Exercise goal — All of the data below is to be output without alteration.

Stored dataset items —
----

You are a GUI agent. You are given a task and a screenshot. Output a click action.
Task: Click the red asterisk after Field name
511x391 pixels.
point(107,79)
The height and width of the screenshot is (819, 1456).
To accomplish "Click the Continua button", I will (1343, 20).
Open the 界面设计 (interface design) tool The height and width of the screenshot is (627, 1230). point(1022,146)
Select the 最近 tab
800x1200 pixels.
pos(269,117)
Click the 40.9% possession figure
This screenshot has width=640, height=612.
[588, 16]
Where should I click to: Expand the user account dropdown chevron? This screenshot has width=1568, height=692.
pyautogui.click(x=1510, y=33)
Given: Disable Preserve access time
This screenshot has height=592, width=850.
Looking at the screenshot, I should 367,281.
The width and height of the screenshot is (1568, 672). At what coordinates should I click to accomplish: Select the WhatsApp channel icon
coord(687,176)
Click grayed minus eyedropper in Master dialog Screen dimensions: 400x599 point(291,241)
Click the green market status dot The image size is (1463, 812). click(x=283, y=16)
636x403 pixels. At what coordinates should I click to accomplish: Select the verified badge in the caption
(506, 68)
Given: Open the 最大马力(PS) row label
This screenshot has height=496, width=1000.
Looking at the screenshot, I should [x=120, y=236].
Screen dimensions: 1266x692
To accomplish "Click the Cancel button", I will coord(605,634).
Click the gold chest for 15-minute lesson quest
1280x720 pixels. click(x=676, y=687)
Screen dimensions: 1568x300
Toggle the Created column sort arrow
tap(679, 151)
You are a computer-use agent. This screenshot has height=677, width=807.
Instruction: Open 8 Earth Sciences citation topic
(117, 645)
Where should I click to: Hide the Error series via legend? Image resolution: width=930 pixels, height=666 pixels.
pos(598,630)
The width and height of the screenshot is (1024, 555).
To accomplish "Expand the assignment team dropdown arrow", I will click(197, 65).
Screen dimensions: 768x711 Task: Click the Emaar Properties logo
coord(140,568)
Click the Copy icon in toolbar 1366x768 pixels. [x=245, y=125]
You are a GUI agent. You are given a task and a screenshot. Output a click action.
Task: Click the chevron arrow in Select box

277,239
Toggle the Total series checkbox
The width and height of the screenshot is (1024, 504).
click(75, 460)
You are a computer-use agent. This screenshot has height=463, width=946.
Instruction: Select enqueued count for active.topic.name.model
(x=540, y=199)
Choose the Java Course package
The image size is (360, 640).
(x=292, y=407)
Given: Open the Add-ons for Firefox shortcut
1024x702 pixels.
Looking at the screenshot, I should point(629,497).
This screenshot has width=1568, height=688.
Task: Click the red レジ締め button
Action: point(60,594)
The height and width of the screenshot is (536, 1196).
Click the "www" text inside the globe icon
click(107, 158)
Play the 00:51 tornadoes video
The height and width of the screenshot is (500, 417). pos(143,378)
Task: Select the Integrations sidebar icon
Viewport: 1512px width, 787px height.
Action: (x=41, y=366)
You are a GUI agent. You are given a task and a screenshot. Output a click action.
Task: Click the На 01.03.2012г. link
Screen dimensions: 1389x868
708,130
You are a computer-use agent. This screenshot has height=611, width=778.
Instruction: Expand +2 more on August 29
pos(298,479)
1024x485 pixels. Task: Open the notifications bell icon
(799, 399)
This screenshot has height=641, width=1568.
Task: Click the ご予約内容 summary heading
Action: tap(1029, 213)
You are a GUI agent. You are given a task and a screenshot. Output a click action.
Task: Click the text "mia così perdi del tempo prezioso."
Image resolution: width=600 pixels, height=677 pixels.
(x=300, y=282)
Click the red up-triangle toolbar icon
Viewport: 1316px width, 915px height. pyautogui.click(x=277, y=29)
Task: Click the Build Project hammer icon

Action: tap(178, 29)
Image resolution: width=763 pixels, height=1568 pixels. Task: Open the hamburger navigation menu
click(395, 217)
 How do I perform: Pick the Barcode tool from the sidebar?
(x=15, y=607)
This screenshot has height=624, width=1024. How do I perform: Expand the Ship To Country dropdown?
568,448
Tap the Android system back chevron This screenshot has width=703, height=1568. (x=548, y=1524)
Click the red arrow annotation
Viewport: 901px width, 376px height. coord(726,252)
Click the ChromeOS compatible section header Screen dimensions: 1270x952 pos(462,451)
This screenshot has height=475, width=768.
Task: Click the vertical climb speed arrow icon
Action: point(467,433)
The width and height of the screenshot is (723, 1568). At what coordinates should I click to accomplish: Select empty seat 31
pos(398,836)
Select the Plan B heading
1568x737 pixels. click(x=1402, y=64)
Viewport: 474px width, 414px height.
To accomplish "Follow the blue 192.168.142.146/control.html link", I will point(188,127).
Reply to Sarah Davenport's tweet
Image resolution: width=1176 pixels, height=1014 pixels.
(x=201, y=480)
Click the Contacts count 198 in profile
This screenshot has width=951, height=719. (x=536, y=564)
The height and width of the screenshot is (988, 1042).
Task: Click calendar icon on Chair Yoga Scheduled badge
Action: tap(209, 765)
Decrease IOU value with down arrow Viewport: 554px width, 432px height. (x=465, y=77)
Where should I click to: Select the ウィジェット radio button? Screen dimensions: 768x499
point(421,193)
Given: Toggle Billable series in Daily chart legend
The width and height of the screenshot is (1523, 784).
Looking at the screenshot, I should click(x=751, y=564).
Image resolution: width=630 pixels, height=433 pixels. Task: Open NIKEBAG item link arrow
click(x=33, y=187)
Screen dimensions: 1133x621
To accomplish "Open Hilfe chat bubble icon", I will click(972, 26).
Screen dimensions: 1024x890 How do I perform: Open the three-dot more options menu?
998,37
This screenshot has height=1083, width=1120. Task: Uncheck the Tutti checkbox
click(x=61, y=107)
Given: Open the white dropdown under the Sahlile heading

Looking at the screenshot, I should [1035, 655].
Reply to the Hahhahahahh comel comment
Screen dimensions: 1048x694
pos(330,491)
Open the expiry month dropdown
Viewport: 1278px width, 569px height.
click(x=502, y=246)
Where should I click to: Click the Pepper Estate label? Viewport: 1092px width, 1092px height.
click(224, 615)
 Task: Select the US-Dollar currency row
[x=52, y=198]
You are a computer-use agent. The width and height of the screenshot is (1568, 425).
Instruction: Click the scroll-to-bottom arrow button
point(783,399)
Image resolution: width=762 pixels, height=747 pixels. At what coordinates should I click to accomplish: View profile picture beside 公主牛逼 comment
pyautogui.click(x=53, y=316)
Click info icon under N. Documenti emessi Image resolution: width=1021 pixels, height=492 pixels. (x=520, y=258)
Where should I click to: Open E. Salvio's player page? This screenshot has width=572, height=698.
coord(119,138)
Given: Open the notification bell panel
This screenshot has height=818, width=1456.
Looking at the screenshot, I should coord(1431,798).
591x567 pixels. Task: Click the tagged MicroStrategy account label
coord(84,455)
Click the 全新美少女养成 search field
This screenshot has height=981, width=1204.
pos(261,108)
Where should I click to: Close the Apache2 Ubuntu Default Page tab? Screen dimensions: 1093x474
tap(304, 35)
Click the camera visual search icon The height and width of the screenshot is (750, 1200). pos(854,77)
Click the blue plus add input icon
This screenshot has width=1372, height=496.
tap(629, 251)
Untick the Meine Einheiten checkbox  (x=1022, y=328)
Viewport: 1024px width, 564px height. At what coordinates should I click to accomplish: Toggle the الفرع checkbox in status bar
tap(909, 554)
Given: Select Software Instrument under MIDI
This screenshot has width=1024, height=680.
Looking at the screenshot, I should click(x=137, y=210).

----

Response to the exercise —
You are a GUI agent. You are given a task and a screenshot. Output a click action.
Task: Click the red asterisk after Field name
511x391 pixels.
point(107,79)
The height and width of the screenshot is (819, 1456).
To accomplish "Click the Continua button", I will (1343, 20).
Open the 界面设计 (interface design) tool The height and width of the screenshot is (627, 1230). point(1022,146)
Select the 最近 tab
800x1200 pixels.
pos(269,117)
Click the 40.9% possession figure
This screenshot has width=640, height=612.
[588, 16]
Where should I click to: Expand the user account dropdown chevron? This screenshot has width=1568, height=692.
pyautogui.click(x=1510, y=33)
Given: Disable Preserve access time
This screenshot has height=592, width=850.
Looking at the screenshot, I should 367,281.
The width and height of the screenshot is (1568, 672). At what coordinates should I click to accomplish: Select the WhatsApp channel icon
coord(687,176)
Click grayed minus eyedropper in Master dialog Screen dimensions: 400x599 point(291,241)
Click the green market status dot The image size is (1463, 812). click(x=283, y=16)
636x403 pixels. At what coordinates should I click to accomplish: Select the verified badge in the caption
(506, 68)
Given: Open the 最大马力(PS) row label
This screenshot has height=496, width=1000.
Looking at the screenshot, I should [x=120, y=236].
Screen dimensions: 1266x692
To accomplish "Click the Cancel button", I will coord(605,634).
Click the gold chest for 15-minute lesson quest
1280x720 pixels. click(x=676, y=687)
Screen dimensions: 1568x300
Toggle the Created column sort arrow
tap(679, 151)
You are a computer-use agent. This screenshot has height=677, width=807.
Instruction: Open 8 Earth Sciences citation topic
(117, 645)
Where should I click to: Hide the Error series via legend? Image resolution: width=930 pixels, height=666 pixels.
pos(598,630)
The width and height of the screenshot is (1024, 555).
To accomplish "Expand the assignment team dropdown arrow", I will click(197, 65).
Screen dimensions: 768x711 Task: Click the Emaar Properties logo
coord(140,568)
Click the Copy icon in toolbar 1366x768 pixels. [x=245, y=125]
You are a GUI agent. You are given a task and a screenshot. Output a click action.
Task: Click the chevron arrow in Select box

277,239
Toggle the Total series checkbox
The width and height of the screenshot is (1024, 504).
click(75, 460)
You are a computer-use agent. This screenshot has height=463, width=946.
Instruction: Select enqueued count for active.topic.name.model
(x=540, y=199)
Choose the Java Course package
The image size is (360, 640).
(x=292, y=407)
Given: Open the Add-ons for Firefox shortcut
1024x702 pixels.
Looking at the screenshot, I should point(629,497).
This screenshot has width=1568, height=688.
Task: Click the red レジ締め button
Action: point(60,594)
The height and width of the screenshot is (536, 1196).
Click the "www" text inside the globe icon
click(107, 158)
Play the 00:51 tornadoes video
The height and width of the screenshot is (500, 417). pos(143,378)
Task: Select the Integrations sidebar icon
Viewport: 1512px width, 787px height.
Action: (x=41, y=366)
You are a GUI agent. You are given a task and a screenshot. Output a click action.
Task: Click the На 01.03.2012г. link
Screen dimensions: 1389x868
708,130
You are a computer-use agent. This screenshot has height=611, width=778.
Instruction: Expand +2 more on August 29
pos(298,479)
1024x485 pixels. Task: Open the notifications bell icon
(799, 399)
This screenshot has height=641, width=1568.
Task: Click the ご予約内容 summary heading
Action: tap(1029, 213)
You are a GUI agent. You are given a task and a screenshot. Output a click action.
Task: Click the text "mia così perdi del tempo prezioso."
Image resolution: width=600 pixels, height=677 pixels.
(x=300, y=282)
Click the red up-triangle toolbar icon
Viewport: 1316px width, 915px height. pyautogui.click(x=277, y=29)
Task: Click the Build Project hammer icon

Action: tap(178, 29)
Image resolution: width=763 pixels, height=1568 pixels. Task: Open the hamburger navigation menu
click(395, 217)
 How do I perform: Pick the Barcode tool from the sidebar?
(x=15, y=607)
This screenshot has height=624, width=1024. How do I perform: Expand the Ship To Country dropdown?
568,448
Tap the Android system back chevron This screenshot has width=703, height=1568. (x=548, y=1524)
Click the red arrow annotation
Viewport: 901px width, 376px height. coord(726,252)
Click the ChromeOS compatible section header Screen dimensions: 1270x952 pos(462,451)
This screenshot has height=475, width=768.
Task: Click the vertical climb speed arrow icon
Action: point(467,433)
The width and height of the screenshot is (723, 1568). At what coordinates should I click to accomplish: Select empty seat 31
pos(398,836)
Select the Plan B heading
1568x737 pixels. click(x=1402, y=64)
Viewport: 474px width, 414px height.
To accomplish "Follow the blue 192.168.142.146/control.html link", I will point(188,127).
Reply to Sarah Davenport's tweet
Image resolution: width=1176 pixels, height=1014 pixels.
(x=201, y=480)
Click the Contacts count 198 in profile
This screenshot has width=951, height=719. (x=536, y=564)
The height and width of the screenshot is (988, 1042).
Task: Click calendar icon on Chair Yoga Scheduled badge
Action: tap(209, 765)
Decrease IOU value with down arrow Viewport: 554px width, 432px height. (x=465, y=77)
Where should I click to: Select the ウィジェット radio button? Screen dimensions: 768x499
point(421,193)
Given: Toggle Billable series in Daily chart legend
The width and height of the screenshot is (1523, 784).
Looking at the screenshot, I should click(x=751, y=564).
Image resolution: width=630 pixels, height=433 pixels. Task: Open NIKEBAG item link arrow
click(x=33, y=187)
Screen dimensions: 1133x621
To accomplish "Open Hilfe chat bubble icon", I will click(972, 26).
Screen dimensions: 1024x890 How do I perform: Open the three-dot more options menu?
998,37
This screenshot has height=1083, width=1120. Task: Uncheck the Tutti checkbox
click(x=61, y=107)
Given: Open the white dropdown under the Sahlile heading

Looking at the screenshot, I should [1035, 655].
Reply to the Hahhahahahh comel comment
Screen dimensions: 1048x694
pos(330,491)
Open the expiry month dropdown
Viewport: 1278px width, 569px height.
click(x=502, y=246)
Where should I click to: Click the Pepper Estate label? Viewport: 1092px width, 1092px height.
click(224, 615)
 Task: Select the US-Dollar currency row
[x=52, y=198]
You are a computer-use agent. The width and height of the screenshot is (1568, 425).
Instruction: Click the scroll-to-bottom arrow button
point(783,399)
Image resolution: width=762 pixels, height=747 pixels. At what coordinates should I click to accomplish: View profile picture beside 公主牛逼 comment
pyautogui.click(x=53, y=316)
Click info icon under N. Documenti emessi Image resolution: width=1021 pixels, height=492 pixels. (x=520, y=258)
Where should I click to: Open E. Salvio's player page? This screenshot has width=572, height=698.
coord(119,138)
Given: Open the notification bell panel
This screenshot has height=818, width=1456.
Looking at the screenshot, I should coord(1431,798).
591x567 pixels. Task: Click the tagged MicroStrategy account label
coord(84,455)
Click the 全新美少女养成 search field
This screenshot has height=981, width=1204.
pos(261,108)
Where should I click to: Close the Apache2 Ubuntu Default Page tab? Screen dimensions: 1093x474
tap(304, 35)
Click the camera visual search icon The height and width of the screenshot is (750, 1200). pos(854,77)
Click the blue plus add input icon
This screenshot has width=1372, height=496.
tap(629, 251)
Untick the Meine Einheiten checkbox  (x=1022, y=328)
Viewport: 1024px width, 564px height. At what coordinates should I click to accomplish: Toggle the الفرع checkbox in status bar
tap(909, 554)
Given: Select Software Instrument under MIDI
This screenshot has width=1024, height=680.
Looking at the screenshot, I should click(x=137, y=210).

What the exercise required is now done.